Go through the lines below and copy any that hold the string "beside".
▬▬▬▬▬▬
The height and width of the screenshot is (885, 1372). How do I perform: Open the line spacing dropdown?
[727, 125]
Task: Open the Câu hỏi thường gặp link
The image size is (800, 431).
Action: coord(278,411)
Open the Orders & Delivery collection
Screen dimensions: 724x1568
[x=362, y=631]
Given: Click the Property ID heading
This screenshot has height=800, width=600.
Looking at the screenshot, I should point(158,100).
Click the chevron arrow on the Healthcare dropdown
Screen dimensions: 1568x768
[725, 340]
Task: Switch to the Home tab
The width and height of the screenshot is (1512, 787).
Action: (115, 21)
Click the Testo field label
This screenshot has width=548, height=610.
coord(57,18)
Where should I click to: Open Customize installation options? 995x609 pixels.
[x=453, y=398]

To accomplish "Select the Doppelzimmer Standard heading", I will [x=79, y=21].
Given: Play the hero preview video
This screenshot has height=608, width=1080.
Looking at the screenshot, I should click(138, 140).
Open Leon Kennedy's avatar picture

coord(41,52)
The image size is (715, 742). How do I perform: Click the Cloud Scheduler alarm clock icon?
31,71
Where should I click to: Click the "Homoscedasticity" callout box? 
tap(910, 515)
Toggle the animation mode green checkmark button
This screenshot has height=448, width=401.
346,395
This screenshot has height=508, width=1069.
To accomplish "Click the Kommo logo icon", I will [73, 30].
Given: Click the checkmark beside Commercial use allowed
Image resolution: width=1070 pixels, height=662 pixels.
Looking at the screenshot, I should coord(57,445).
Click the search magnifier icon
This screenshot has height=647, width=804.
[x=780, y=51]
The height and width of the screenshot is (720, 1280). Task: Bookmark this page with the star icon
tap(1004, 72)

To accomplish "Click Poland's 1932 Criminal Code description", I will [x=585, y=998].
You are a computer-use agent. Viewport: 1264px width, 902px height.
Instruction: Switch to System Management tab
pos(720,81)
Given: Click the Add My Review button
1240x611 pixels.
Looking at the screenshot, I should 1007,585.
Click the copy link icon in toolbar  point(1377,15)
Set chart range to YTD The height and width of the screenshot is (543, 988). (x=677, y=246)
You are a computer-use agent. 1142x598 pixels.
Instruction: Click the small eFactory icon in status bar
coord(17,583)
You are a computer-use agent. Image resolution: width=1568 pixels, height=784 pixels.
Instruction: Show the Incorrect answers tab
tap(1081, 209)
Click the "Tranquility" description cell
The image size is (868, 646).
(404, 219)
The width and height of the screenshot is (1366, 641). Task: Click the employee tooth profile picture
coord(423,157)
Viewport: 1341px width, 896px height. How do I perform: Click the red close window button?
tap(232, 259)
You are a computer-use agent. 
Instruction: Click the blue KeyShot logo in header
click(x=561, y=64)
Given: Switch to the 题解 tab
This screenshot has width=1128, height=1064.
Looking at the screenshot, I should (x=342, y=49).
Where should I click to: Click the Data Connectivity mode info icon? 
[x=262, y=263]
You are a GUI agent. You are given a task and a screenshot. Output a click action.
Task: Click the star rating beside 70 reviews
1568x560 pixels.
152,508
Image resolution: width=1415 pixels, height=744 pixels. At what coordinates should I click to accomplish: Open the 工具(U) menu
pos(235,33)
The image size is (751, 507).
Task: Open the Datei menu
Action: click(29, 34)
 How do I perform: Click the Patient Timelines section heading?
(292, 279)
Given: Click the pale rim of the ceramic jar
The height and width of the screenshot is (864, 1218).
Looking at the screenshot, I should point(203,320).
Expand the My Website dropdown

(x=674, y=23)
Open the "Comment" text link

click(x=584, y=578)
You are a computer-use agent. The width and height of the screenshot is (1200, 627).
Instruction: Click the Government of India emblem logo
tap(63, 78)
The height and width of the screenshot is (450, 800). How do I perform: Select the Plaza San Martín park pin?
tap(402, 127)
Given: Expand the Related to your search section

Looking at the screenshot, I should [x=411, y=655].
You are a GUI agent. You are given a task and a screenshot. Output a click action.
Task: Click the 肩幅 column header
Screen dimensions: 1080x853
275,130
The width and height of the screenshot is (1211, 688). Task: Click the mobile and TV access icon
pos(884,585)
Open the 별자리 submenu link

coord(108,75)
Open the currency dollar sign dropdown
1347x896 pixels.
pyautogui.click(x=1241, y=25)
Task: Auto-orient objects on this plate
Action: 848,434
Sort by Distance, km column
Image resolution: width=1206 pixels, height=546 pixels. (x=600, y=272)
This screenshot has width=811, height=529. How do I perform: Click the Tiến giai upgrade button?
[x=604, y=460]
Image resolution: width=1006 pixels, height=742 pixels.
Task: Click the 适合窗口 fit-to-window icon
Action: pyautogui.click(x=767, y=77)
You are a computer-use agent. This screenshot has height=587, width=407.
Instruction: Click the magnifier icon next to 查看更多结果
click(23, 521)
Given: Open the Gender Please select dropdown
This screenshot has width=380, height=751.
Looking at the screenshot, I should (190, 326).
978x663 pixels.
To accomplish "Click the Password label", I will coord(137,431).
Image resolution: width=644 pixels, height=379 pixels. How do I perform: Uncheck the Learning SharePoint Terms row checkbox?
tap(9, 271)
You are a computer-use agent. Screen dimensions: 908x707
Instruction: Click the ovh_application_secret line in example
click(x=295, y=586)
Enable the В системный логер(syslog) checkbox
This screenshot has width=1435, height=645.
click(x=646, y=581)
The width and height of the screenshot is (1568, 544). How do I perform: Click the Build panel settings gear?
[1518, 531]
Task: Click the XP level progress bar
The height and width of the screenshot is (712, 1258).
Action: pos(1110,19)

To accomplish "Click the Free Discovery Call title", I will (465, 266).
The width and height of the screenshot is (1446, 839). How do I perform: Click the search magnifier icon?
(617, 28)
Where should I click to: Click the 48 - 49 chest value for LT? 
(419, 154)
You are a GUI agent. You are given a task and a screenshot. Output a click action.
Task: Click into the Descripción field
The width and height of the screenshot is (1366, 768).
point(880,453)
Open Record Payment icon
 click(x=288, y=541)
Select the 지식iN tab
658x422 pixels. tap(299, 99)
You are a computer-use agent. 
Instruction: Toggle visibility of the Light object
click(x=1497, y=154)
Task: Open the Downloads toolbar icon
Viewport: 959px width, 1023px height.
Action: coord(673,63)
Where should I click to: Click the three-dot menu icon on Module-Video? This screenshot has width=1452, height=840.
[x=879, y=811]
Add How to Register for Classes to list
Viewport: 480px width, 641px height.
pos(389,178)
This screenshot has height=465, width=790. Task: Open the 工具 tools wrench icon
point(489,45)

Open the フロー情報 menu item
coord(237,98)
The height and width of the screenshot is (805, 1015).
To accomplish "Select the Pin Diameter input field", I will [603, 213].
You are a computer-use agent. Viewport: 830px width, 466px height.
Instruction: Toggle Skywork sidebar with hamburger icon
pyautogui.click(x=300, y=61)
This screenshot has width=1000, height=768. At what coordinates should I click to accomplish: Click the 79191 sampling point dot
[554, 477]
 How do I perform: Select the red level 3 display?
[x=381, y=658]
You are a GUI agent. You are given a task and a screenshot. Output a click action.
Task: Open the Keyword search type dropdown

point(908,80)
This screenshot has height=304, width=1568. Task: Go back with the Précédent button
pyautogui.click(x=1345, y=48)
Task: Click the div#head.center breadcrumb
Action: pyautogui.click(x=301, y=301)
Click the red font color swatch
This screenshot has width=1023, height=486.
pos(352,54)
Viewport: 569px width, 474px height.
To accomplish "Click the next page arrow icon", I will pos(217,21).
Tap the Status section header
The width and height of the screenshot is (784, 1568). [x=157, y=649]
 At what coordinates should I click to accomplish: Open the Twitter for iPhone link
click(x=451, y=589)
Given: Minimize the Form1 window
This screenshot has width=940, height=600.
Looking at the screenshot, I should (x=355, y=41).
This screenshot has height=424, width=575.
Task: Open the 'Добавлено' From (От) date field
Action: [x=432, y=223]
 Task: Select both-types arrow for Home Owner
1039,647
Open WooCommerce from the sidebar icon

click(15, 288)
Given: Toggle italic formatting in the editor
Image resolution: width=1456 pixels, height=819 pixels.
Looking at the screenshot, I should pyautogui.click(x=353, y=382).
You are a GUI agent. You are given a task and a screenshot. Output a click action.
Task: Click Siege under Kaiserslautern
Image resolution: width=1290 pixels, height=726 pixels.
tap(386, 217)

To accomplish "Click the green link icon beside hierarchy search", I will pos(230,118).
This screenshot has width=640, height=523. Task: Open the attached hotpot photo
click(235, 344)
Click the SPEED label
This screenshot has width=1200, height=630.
▬▬▬▬▬▬
▸ RESPONSE TO THE EXERCISE
Given: Click the checkmark beside Commercial use allowed
Task: Click the star rating beside 70 reviews
To accomplish "Click the green link icon beside hierarchy search", I will pos(230,118).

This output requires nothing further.